__EXERCISE AIM__:
Take the lines from the one with "Click the SM-KB" to the end of the listing, both ends included, and quote them exactly, leaving pictures out.

________________________

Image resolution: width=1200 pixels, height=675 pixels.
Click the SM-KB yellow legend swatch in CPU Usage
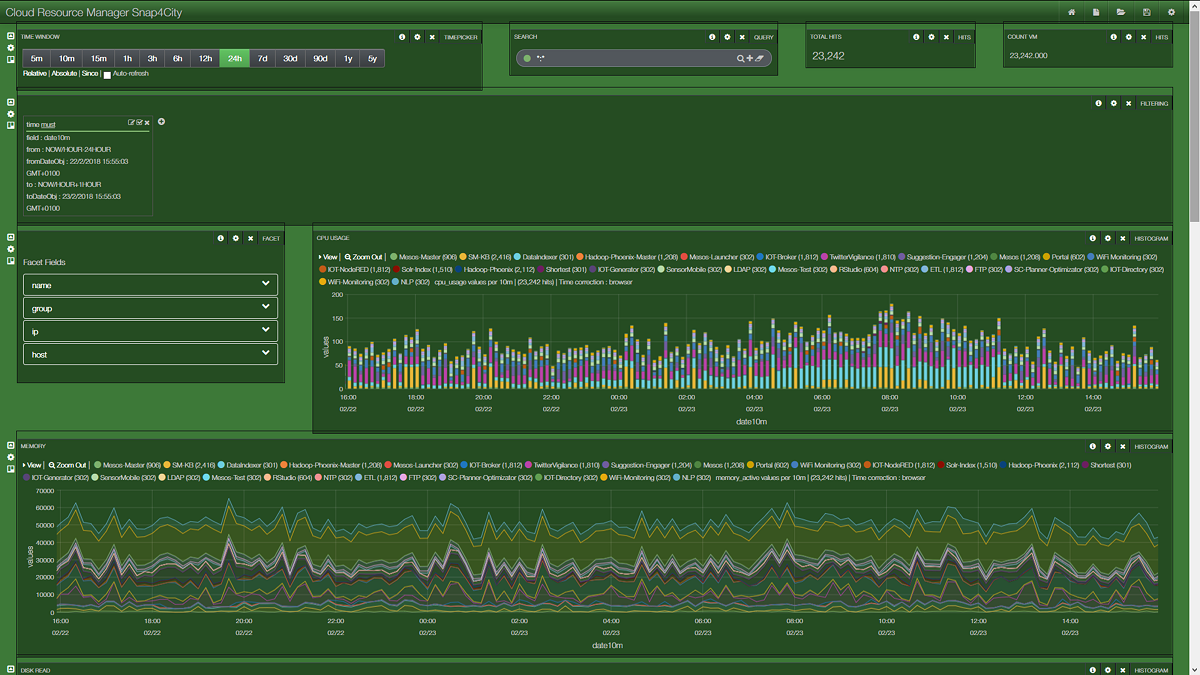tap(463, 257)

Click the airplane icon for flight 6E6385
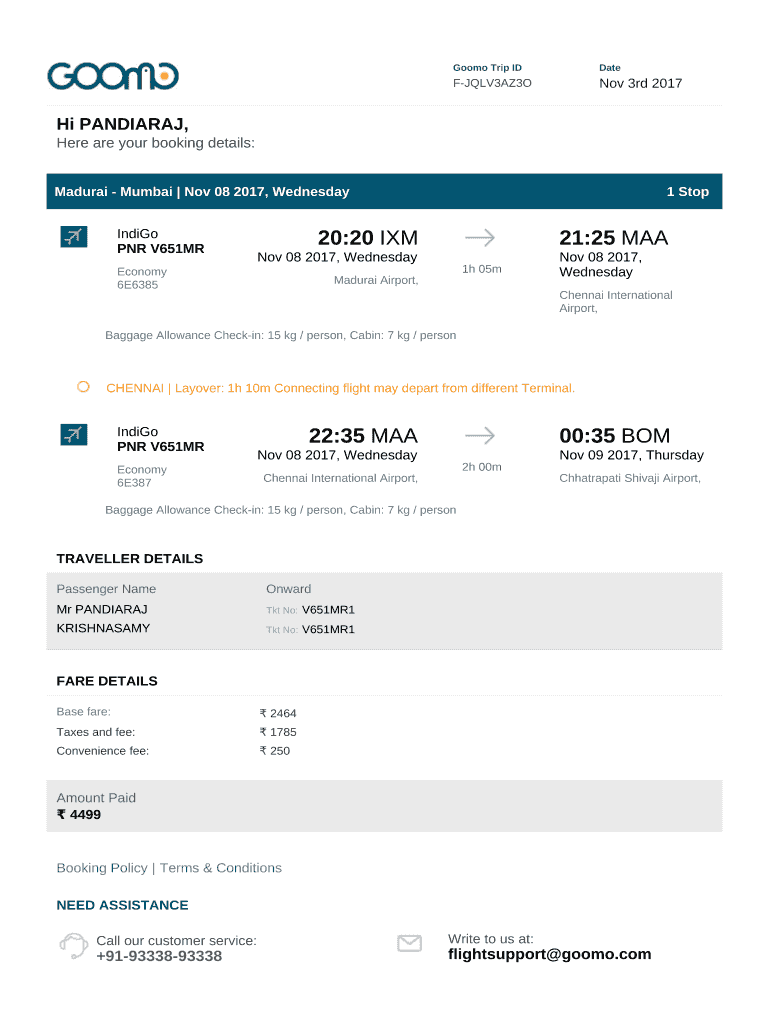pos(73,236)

________________________

__WRITTEN REPLY__:
Click the SM-KB yellow legend swatch in CPU Usage
tap(463, 257)

Click the airplane icon for flight 6E6385
pos(73,236)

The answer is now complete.